Hier verraten wir Ihnen mehr über den süssen Schoggi-Käfer von Munz und das Glücksymbol, über ein einst gesalzenes Kakaogetränk, über einen unbekannten Tessiner der eine bekannte Schokoladenfabrik gründete und den italienischen König belieferte … und über die Schokolade als Stimmungs-Aufheller.

Fleurop-Blumen & Schoggi-Glückskäfer von Munz: Glückverheissend!

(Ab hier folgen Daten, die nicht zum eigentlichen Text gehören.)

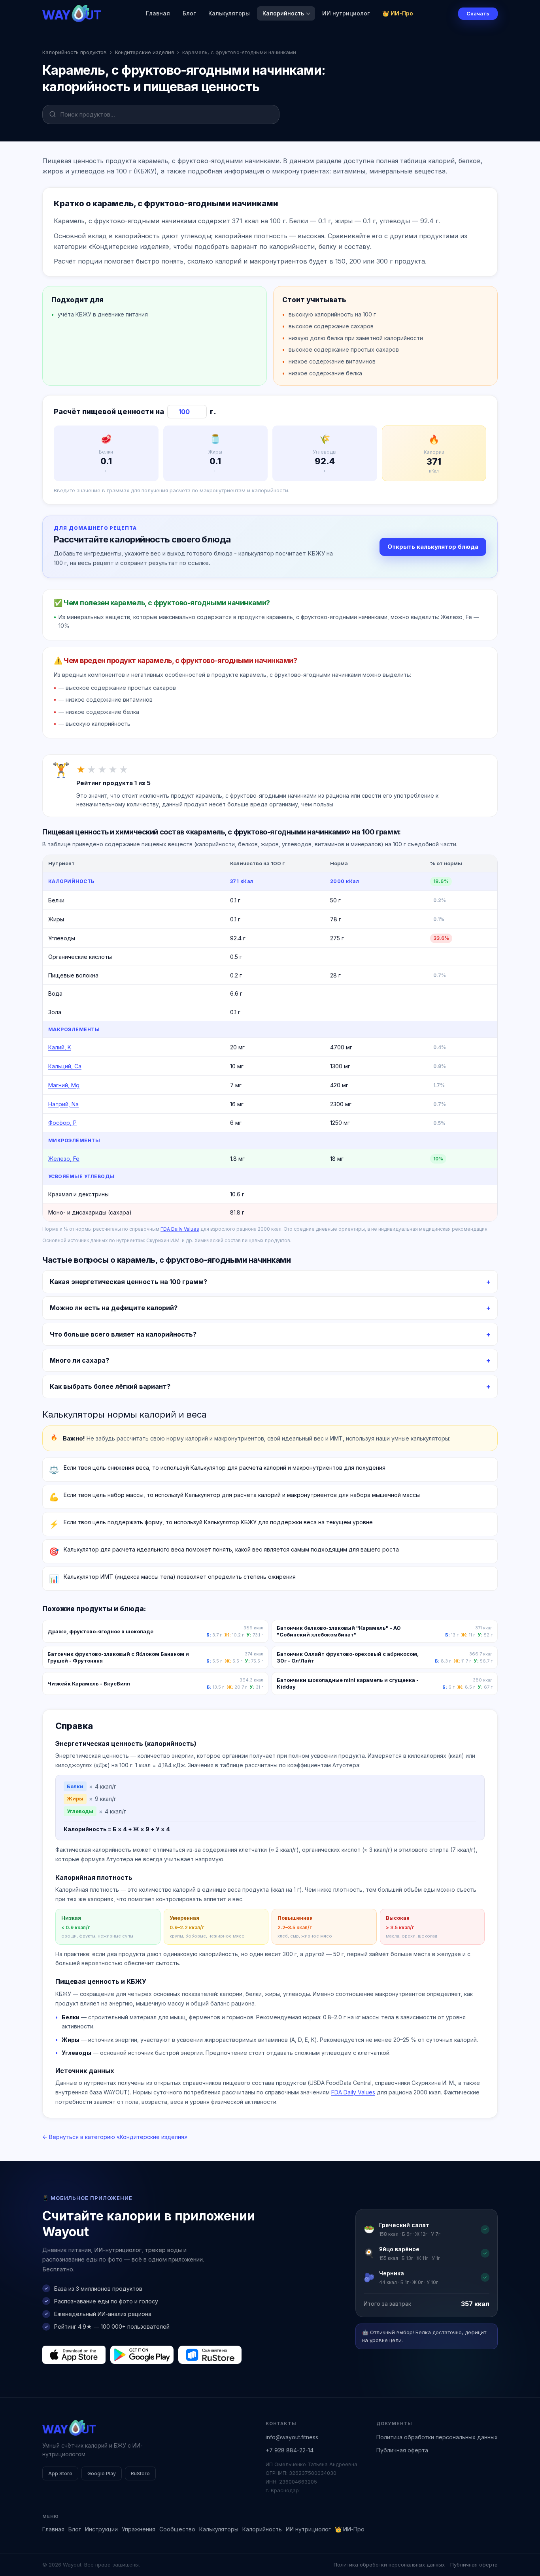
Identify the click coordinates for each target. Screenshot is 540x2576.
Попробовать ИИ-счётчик (311, 1313)
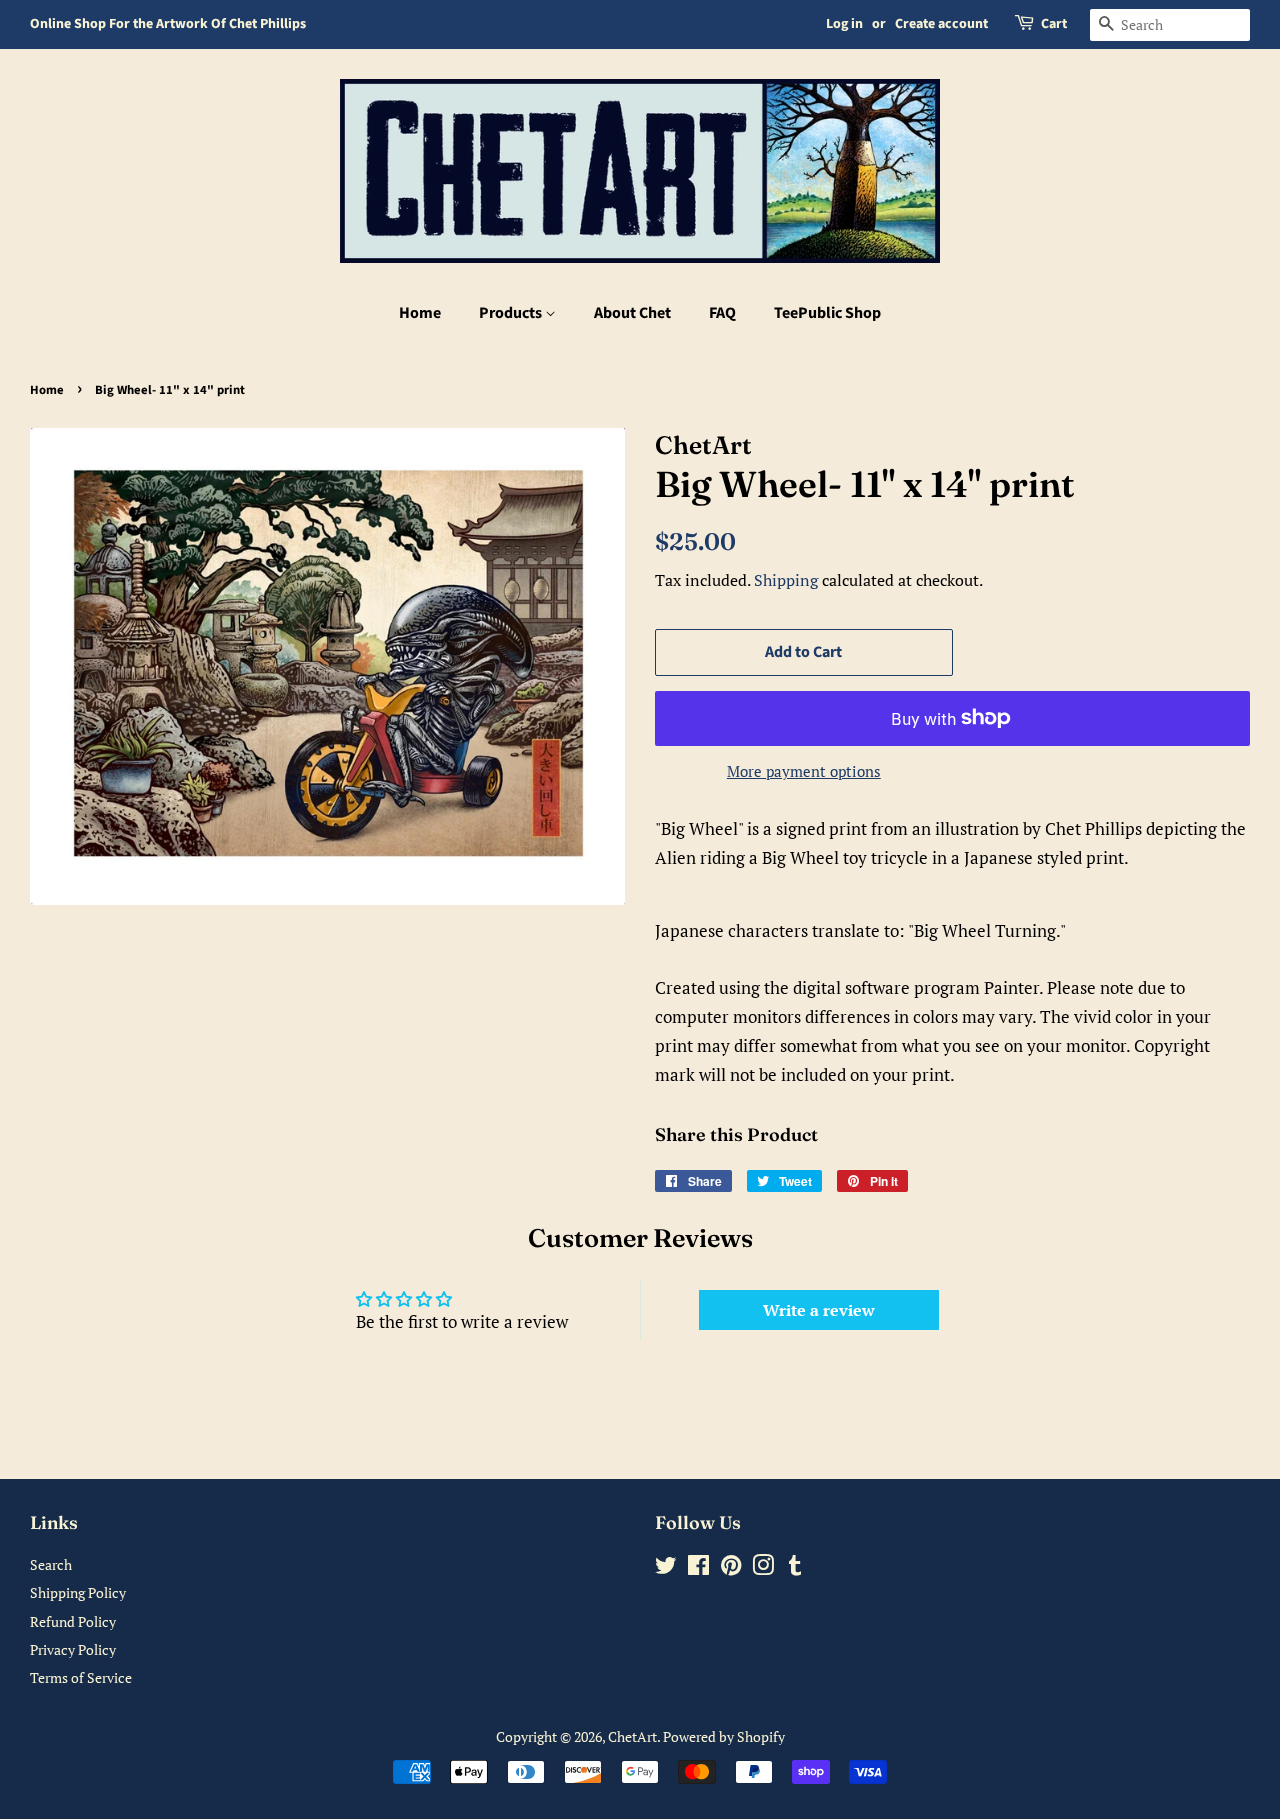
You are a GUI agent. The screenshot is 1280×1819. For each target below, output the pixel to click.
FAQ (722, 313)
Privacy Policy (73, 1649)
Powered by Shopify (724, 1736)
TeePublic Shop (827, 313)
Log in (844, 24)
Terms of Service (81, 1677)
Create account (941, 24)
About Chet (632, 313)
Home (420, 313)
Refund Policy (73, 1621)
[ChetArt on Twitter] (666, 1568)
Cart (1054, 24)
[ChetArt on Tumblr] (795, 1568)
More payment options (804, 771)
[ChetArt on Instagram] (763, 1568)
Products (512, 313)
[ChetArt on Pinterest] (731, 1568)
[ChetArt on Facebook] (698, 1568)
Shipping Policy (78, 1592)
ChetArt (632, 1736)
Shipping (786, 580)
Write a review (819, 1310)
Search (51, 1564)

Auf den ersten Blick ist der Schoggi-Glückskäfer eine fröhliche Verpackung in Form eines Käfers mit aufklappbaren Flügeln. Aber wenn man die öffnet, tja, dann hat man tatsächlich Glück, weil einem 32 kleine Käfer mit Pralinenfüllung entgegenlachen. Sie sind alle einzeln verpackt. Und zusammen sind das dann 150 g feinste Munz-Schokolade, die aus dem Schweizer Unternehmen Maestrani stammt.
Zugegeben, es gibt noch andere Glücksbringer. Aber kaum ein anderer ist so charmant wie der Glückskäfer. Das gilt natürlich vor allem dann, wenn er aus feinster Schokolade und deshalb essbar ist. Kein Wunder, sind Blumen mit einem Schoggi-Glückskäfer praktisch unwiderstehlich.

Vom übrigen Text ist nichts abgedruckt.